Let $(a_n)_{n\in\mathbb{N}}$ be a sequence on $\mathbb{R}$, and let $p$ be a polynomial with positive leading coefficient. Let me state a definition first:
Divergence of a sequence to $\pm\infty$
A sequence $s_n$ diverges to $+\infty$ if and only if for any $M>0$ we can find an $N\in\mathbb{R}$ such that for any $n>N$, we have $a_n>M$. A sequence $s_n$ diverges to $-\infty$ if and only if for any $M<0$ we can find an $N\in\mathbb{R}$ such that for any $n>N$, we have $a_n<M$.
So by this definition, $a_n=(-1)^n$ is not a diverging sequence.
Let me now propose the following conjecture:
The sequence $$\frac{a_{n+1}-p(n)}{a_1+a_2+\cdots+a_n+p(n)}$$ diverges to $+\infty$ if and only if the sequence $$\frac{a_{n+1}}{a_1+a_2+\cdots+a_n}$$ diverges to $+\infty$.
My thoughts.
The one side is obvious.

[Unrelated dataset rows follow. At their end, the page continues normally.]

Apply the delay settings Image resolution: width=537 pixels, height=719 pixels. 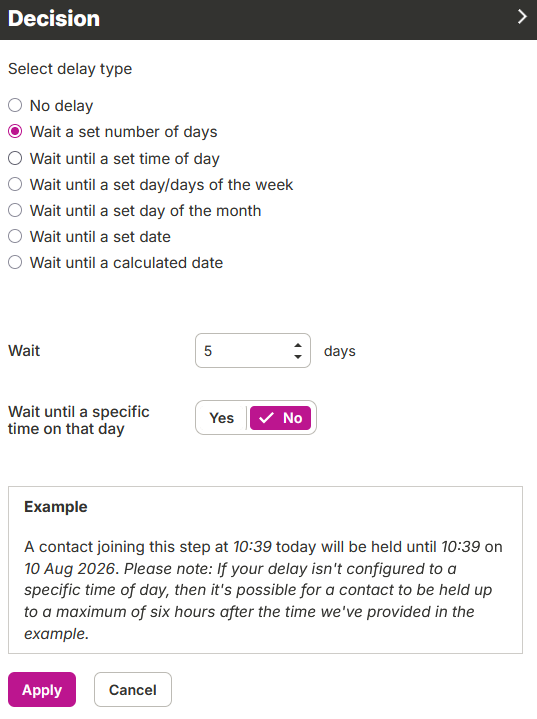tap(42, 690)

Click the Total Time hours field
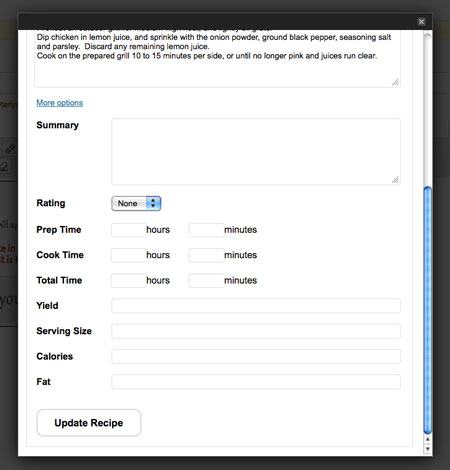tap(129, 280)
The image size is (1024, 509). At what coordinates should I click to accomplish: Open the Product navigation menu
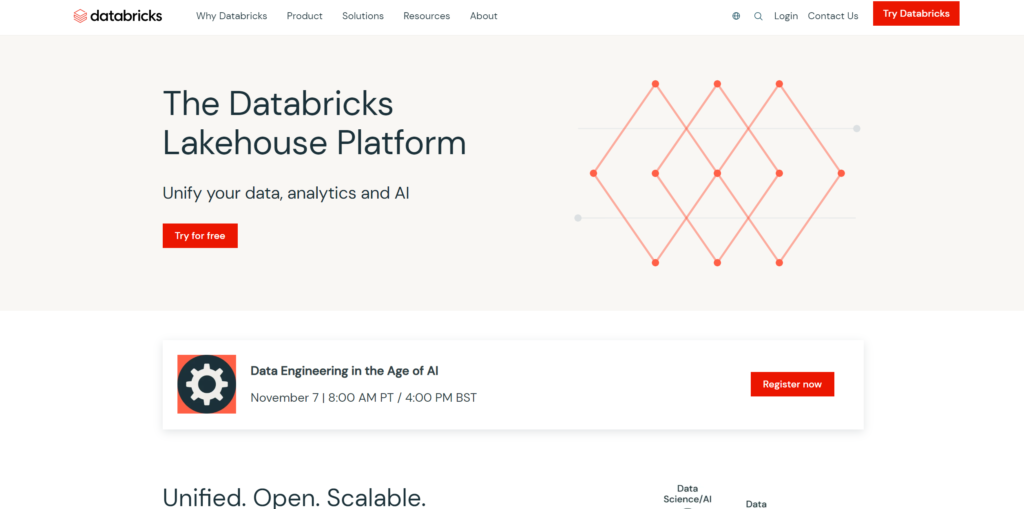304,16
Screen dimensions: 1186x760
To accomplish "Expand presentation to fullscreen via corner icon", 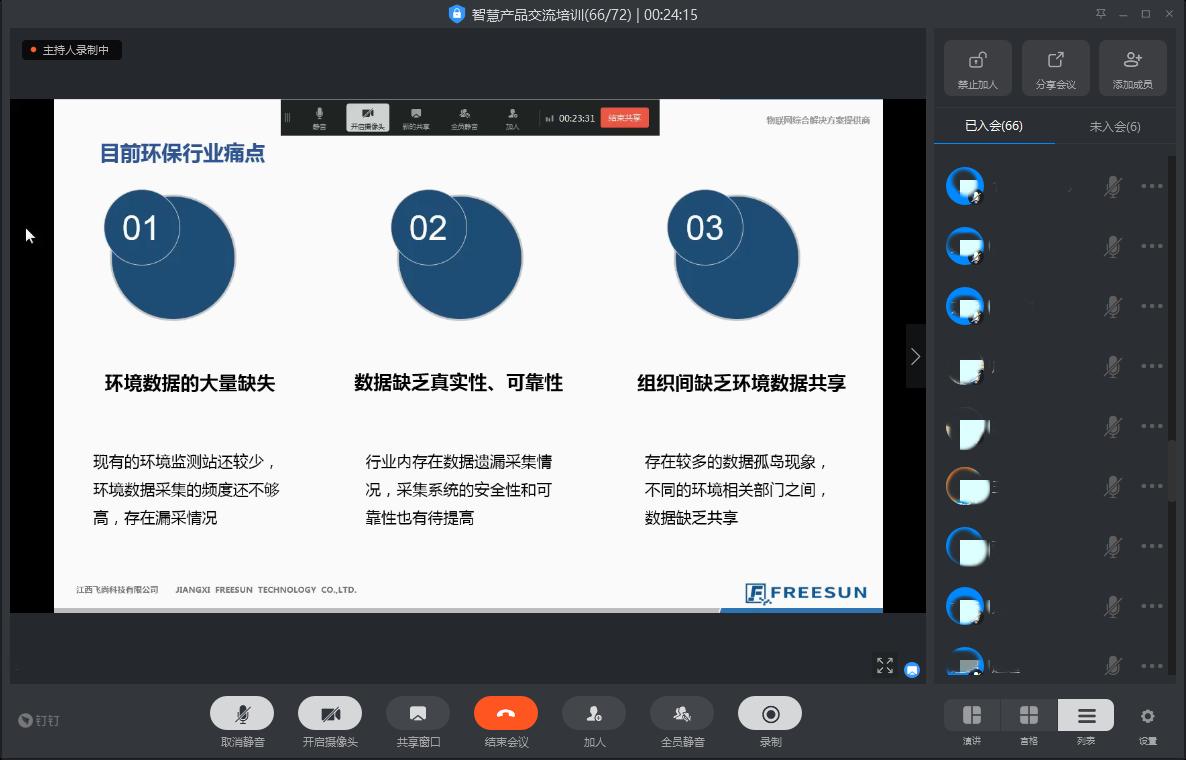I will 885,665.
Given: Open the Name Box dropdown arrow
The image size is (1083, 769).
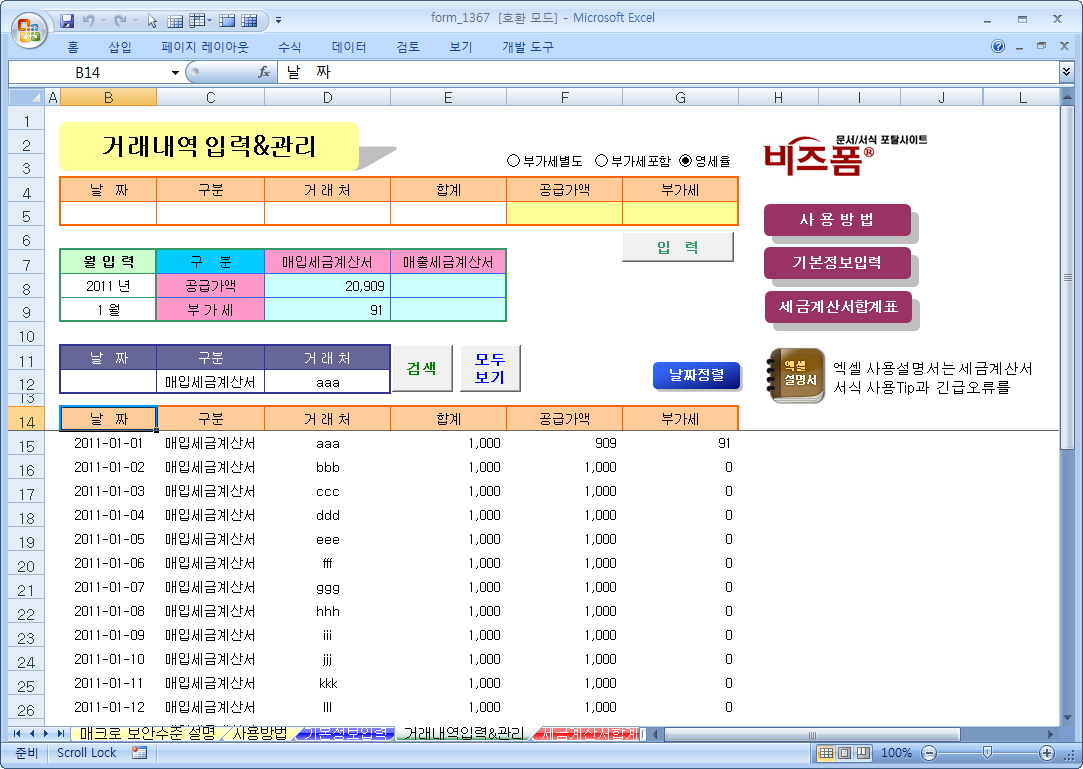Looking at the screenshot, I should tap(175, 72).
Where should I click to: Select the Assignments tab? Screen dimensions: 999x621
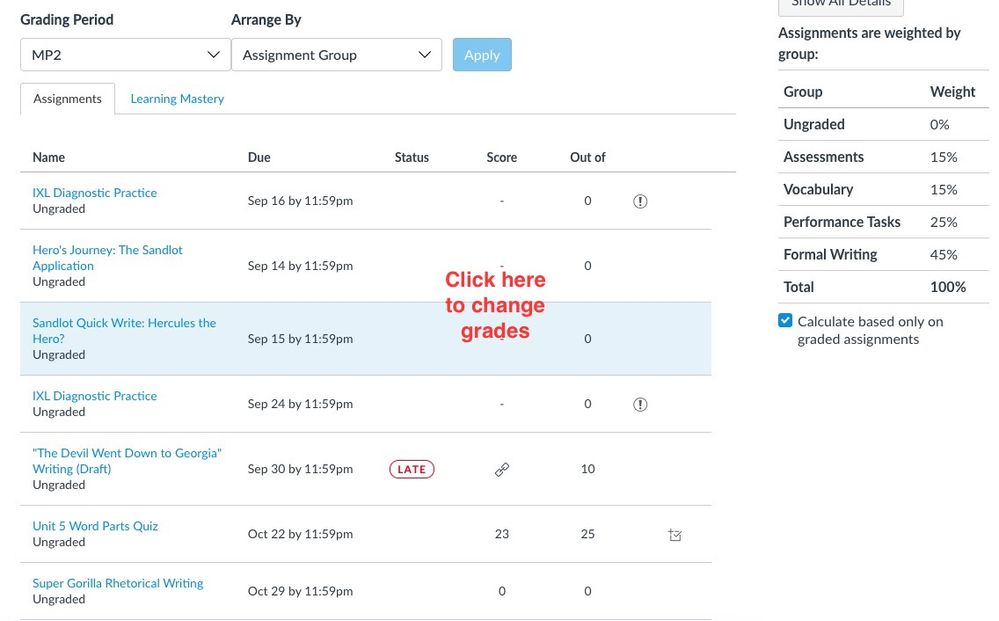click(x=67, y=99)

We see that, for large enough $n$, the polynomial $p$ takes only positive values, so that
$$\frac{a_{n+1}-p(n)}{a_1+a_2+\cdots+a_n+p(n)}\leq\frac{a_{n+1}}{a_1+a_2+\cdots+a_n}$$
so if the left-hand side diverges, then so does the left side.
The other way however is a little more challenging. I feel like it is true, since $a_n$ must be diverging really fast for the above two expressions to diverge. For example, even an exponential sequence $2^n$ is not diverging fast enough, since:
$$\lim_{n\to\infty} \frac{2^{n+1}}{2^1+2^2+\cdots+2^n}=\lim_{n\to\infty} \frac{2^{n+1}}{2^{n+1}-2}=1$$
but $2^{n^2}$ is enough, since \begin{align} \lim_{n\to\infty} \frac{2^{(n+1)^2}}{2^{1^2}+2^{2^2}+\cdots+2^{n^2}}&\geq \lim_{n\to\infty} \frac{2^{(n+1)^2}}{1+2^0+2^1+2^2+2^3+\cdots+2^{n^2}}\\ &=\lim_{n\to\infty} \frac{2^{n^2+2n+1}}{2^{n^2+1}}\\ &=\lim_{n\to\infty} 2^{2n}\\ &=+\infty \end{align} So in the intuitive sense: "$p(n)$ is negligible in comparison to $a_{n+1}$ and $a_1+\cdots+a_n$". How can I prove this rigorously?
To prove the other direction, suppose that $a_{n+1}/(a_1+...+a_n)$ diverges to $+\infty$.
Choose some $N$ large enough so that $n \geq N$ implies that $a_{n+1}/(a_1+...+a_n) \geq 2$. Then we see that $a_{N+1} \geq 2(a_1+...+a_N)$. Thus $a_{N+2} \geq 2(a_1+...+a_{N+1}) \geq 6(a_1+...+a_N)$. Continuing, you obtain that $a_{N+3} \geq 18(a_1+...+a_N)$. Proceeding inductively you can prove that $$a_{N+k} \geq 2 \cdot 3^{k-1}(a_1+...+a_N)$$
Thus if $p$ is any polynomial, then for $n \geq N$ we know that $\big|\frac{p(n)}{a_n}\big| \leq \frac{1}{2 \cdot 3^{-N-1} |a_1+...+a_N|}\big|\frac{p(n)}{3^n}\big|$ which tends to zero as $n$ tends to $\infty$. Thus given $M>0$ we choose some $K$ such that $n \geq K$ implies that $|p(n)| \leq |a_n|/2$ and $a_{n+1}/(a_1+...+a_n) \geq 4M$. Then $n \geq K$ implies that $$a_{n+1}-p(n) \geq a_{n+1}/2 \geq 2M(a_1+...+a_n) \geq M(a_1+...+a_n+p(n))$$ and since $M$ was arbitrary, the result follows.